Unsung Hero: Ti-Paul Byron

The Montreal Canadiens hit the jackpot when claiming Paul Byron off waivers. That, everybody knows. But it hasn’t always been easy for the undersized speedster, who has been told too many times that he wouldn’t be making it to the show. Too small and not heavy enough were the reasons he was given each time. But that didn’t stop him from pushing the envelope, proving doubters wrong and that, at every level that he’s played.

Let’s go back in time. It’s June 22nd, 2007 in Columbus, Ohio. In Nationwide Arena, it is with great anticipation that hundreds of young men aspiring to, one day, fulfil their dream to play in the NHL are attending the league’s 45th Entry Draft. Patrick Kane is the first name being called to the podium, selected by the Chicago Blackhawks. But it’s on the second day of the Draft that Paul Byron heard his name… finally. We are in the sixth round and 178 prospects have been called. It’s the Buffalo Sabres’ turn and they called Byron. Step one of the dream had finally come through.

Byron was drafted by the Sabres

On January 23, 2011, called up from Rochester, Byron played in his first NHL game against the New York Islanders in Long Island. He managed to record his first point, an assist, in his first game. Two days later, he scored his first NHL goal in his hometown, in Ottawa, against the Senators.
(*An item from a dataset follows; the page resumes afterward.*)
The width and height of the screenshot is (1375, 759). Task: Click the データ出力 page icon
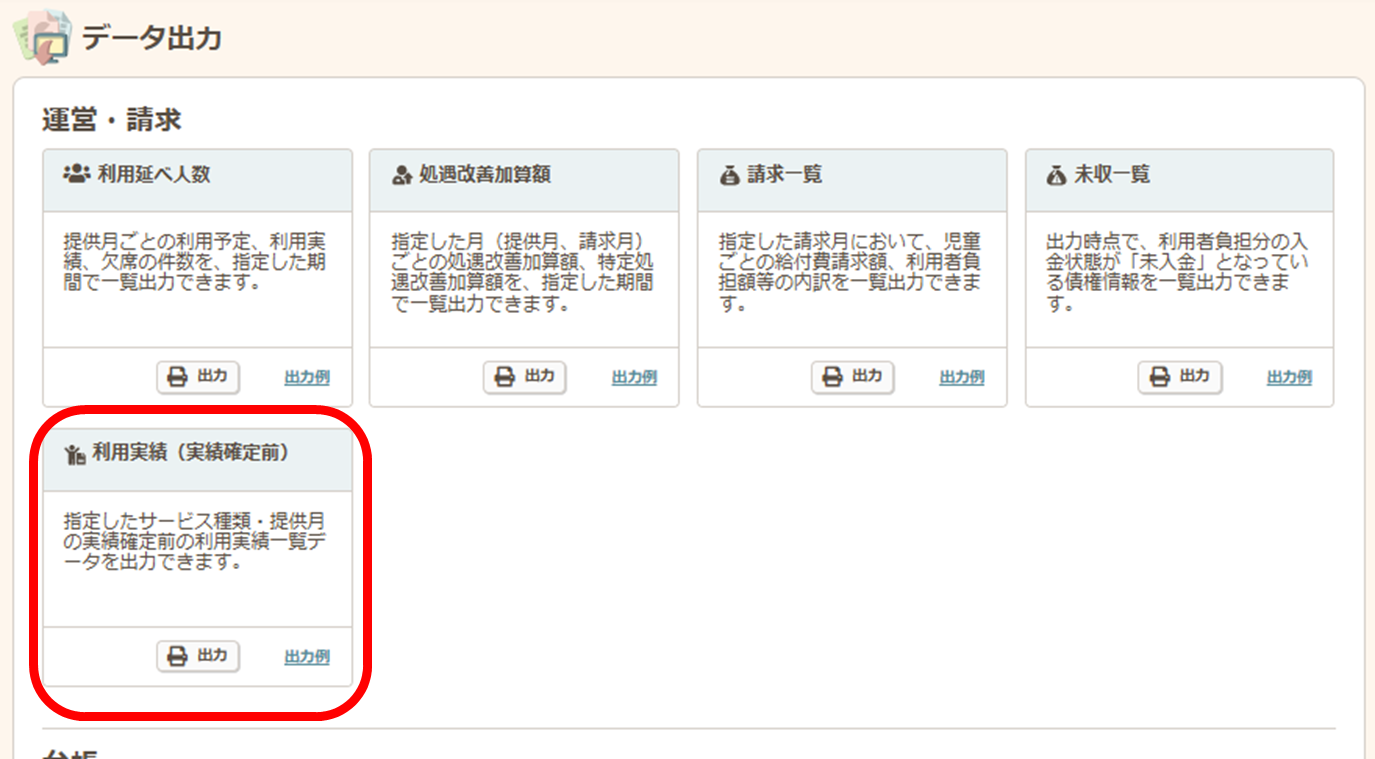tap(42, 38)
He ended up playing six more games with the Sabres that season and was traded to Calgary on June 25th of that year, along with Chris Butler in exchange for Ales Kotalik, Robyn Regehr and a 2012 2nd round pick .

The Habs claimed Byron off waivers from the Flames

On October 5, 2015, looking to add toughness to their line-up, Flames’ management decided to try sending the Ottawa native down to the AHL and placed him on waivers. Not only didn’t he go down that season, but he has never even come close to being sent back down after the Canadiens put in a claim for him. Byron ended up playing 130 games with the Flames, managing 16 goals and 46 points in Cowtown. To this date, this waiver claim figures amongst GM Marc Bergevin‘s best hockey decisions since taking over the reigns in Montreal.

An impact player

Byron has some good memories of Columbus. Not only did he get drafted in that City, but he also just played his 400th game in the NHL against the Blue Jackets and to commemorate the milestone, he scored his 11th goal of the season in that game, helping his team edge Columbus by the score of 3-2.
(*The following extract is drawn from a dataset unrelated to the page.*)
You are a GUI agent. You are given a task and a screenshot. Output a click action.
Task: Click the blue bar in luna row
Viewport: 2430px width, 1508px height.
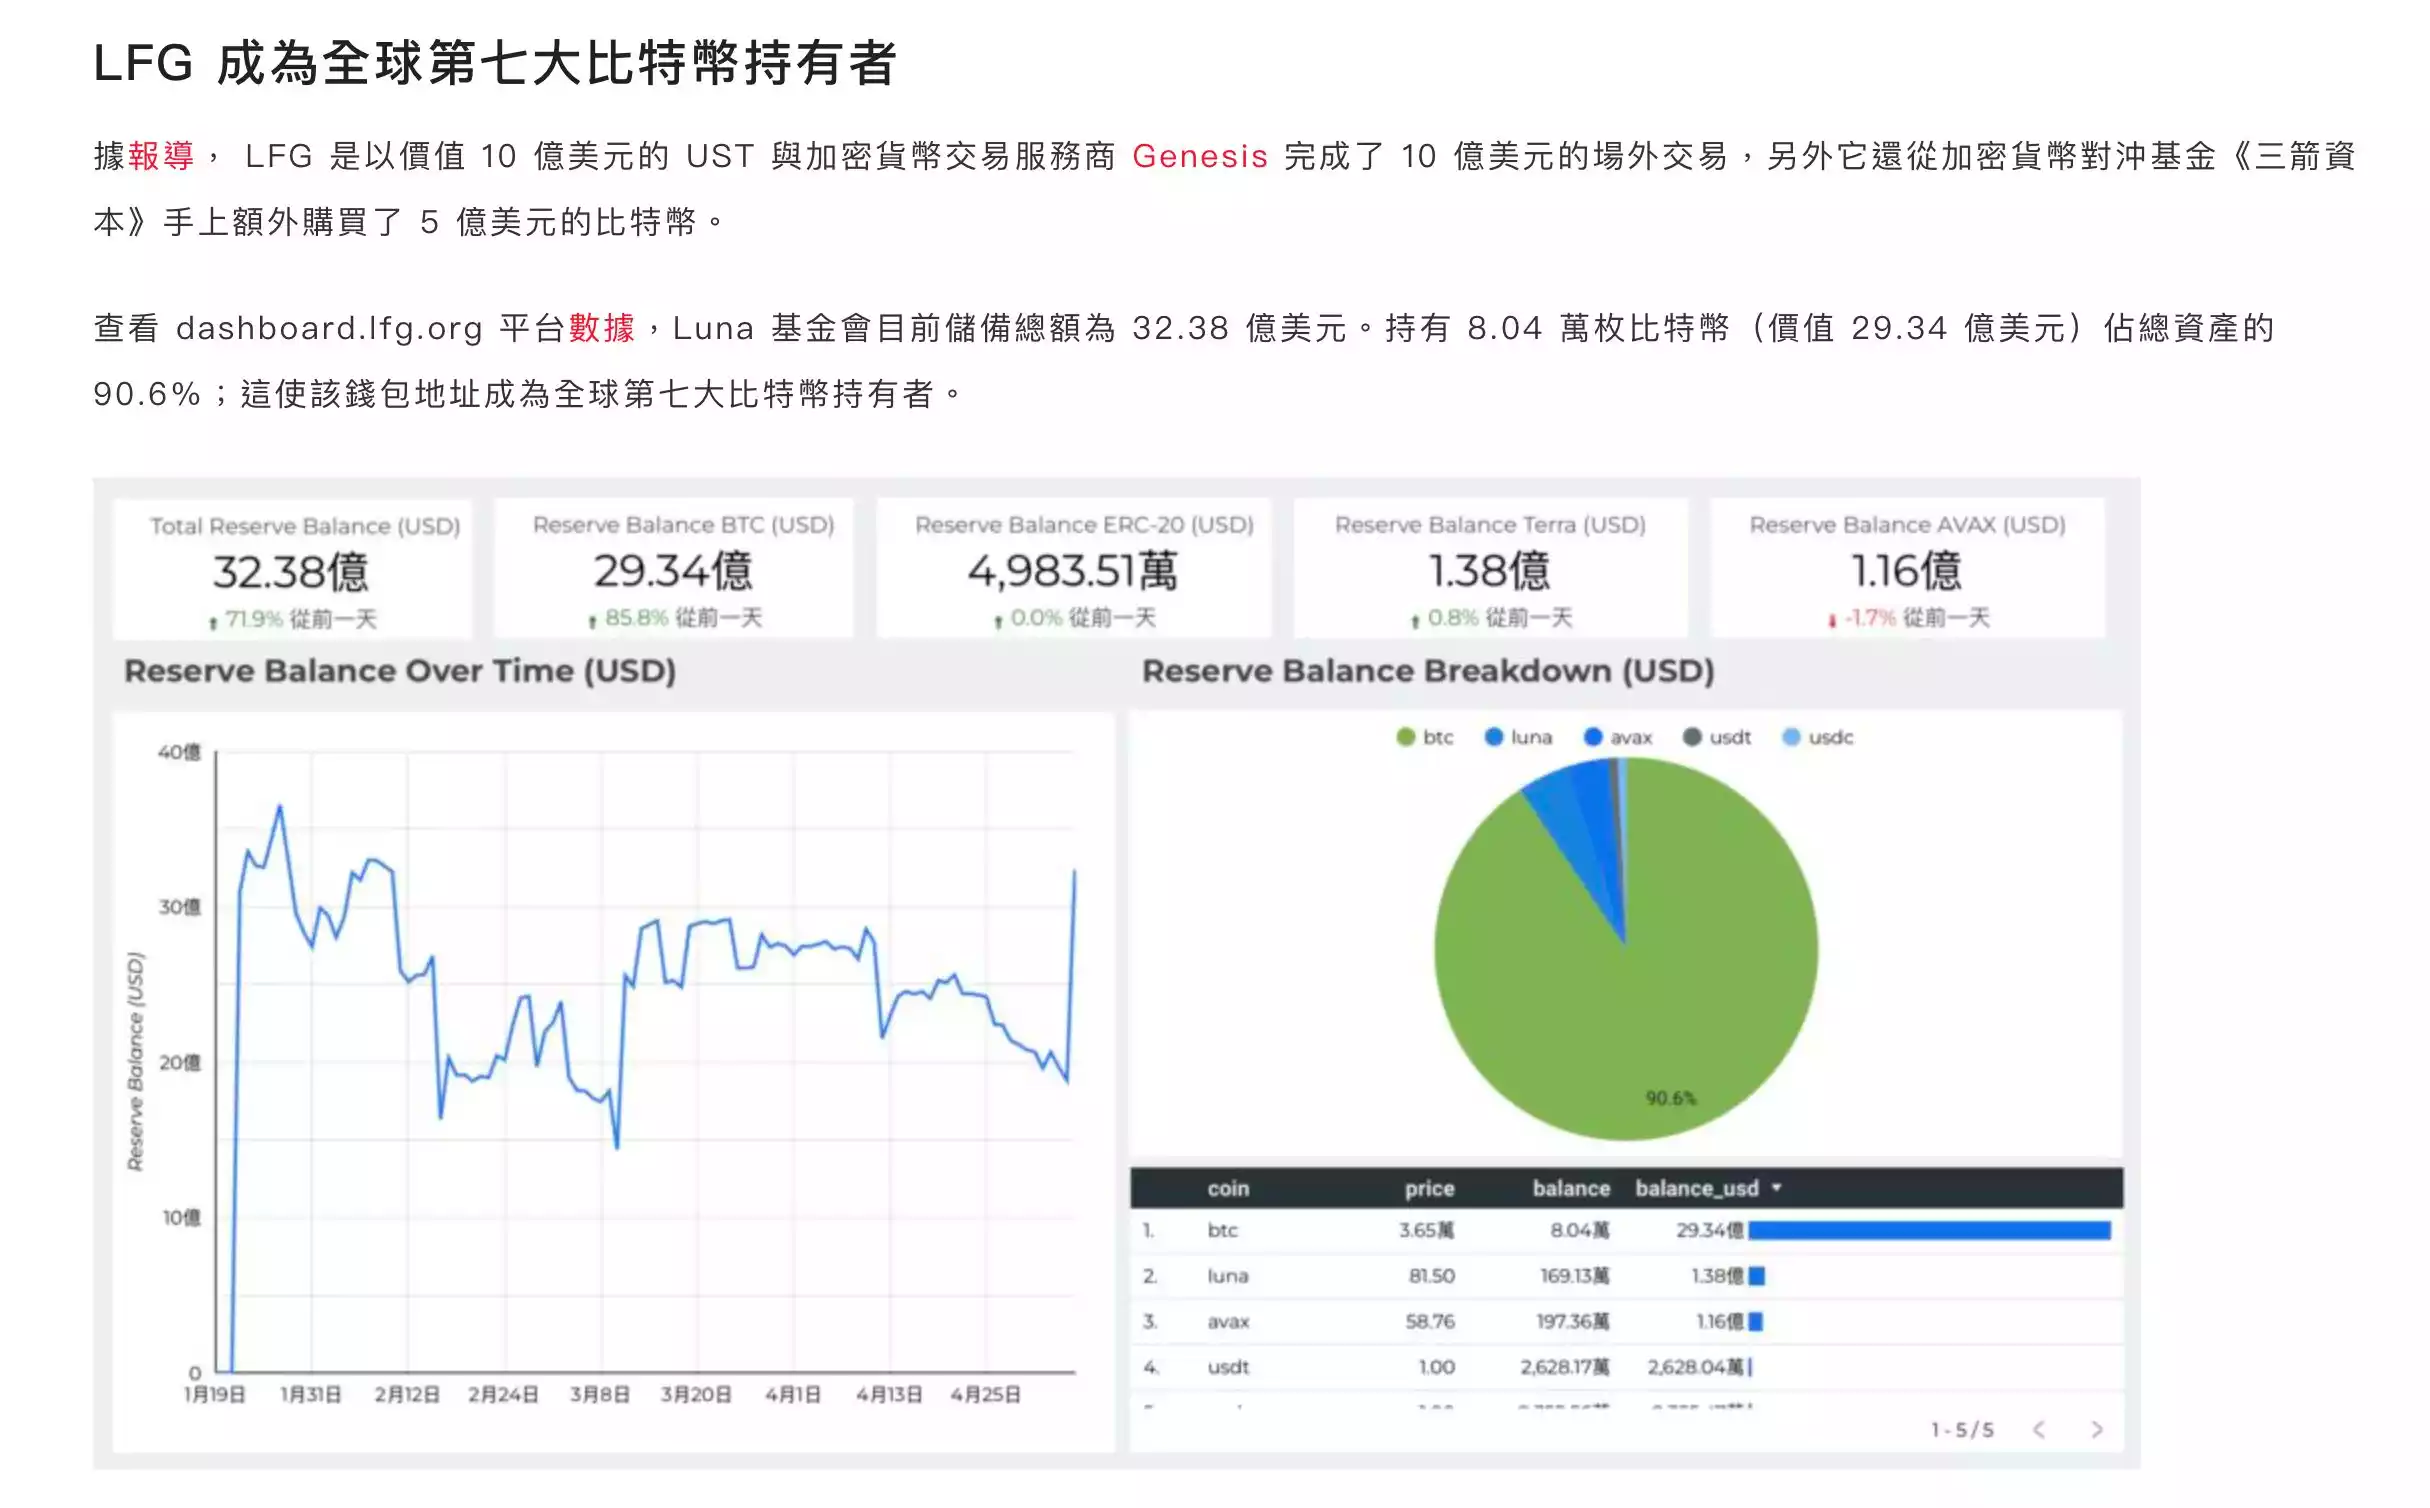point(1757,1276)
Paul Byron is a warrior. Listed at 5-foot 9-inches and 163 lbs (those numbers might be generous), he has managed 64 goals and 116 points in 262 games with the Canadiens. Along with Brendan Gallagher, Byron is part of the Habs’ leadership group as an Assistant to team Captain Shea Weber. His relentless work ethics and the way he conducts himself on and off the ice, his outstanding defensive ability, his blazing speed and fearless attitude make of him a genuine impact player for the most storied franchise of the NHL.

Many would venture to say that he is likely one of the most underrated players not only on the Canadiens, but in the entire NHL. One thing we know for sure: management and coaches love him, fans love him and he genuinely loves playing in Montreal. Here’s hoping that he can be surrounded by quality player and raise the Stanley Cup over his head one day, wearing the red, white and blue number 41. Go Habs Go!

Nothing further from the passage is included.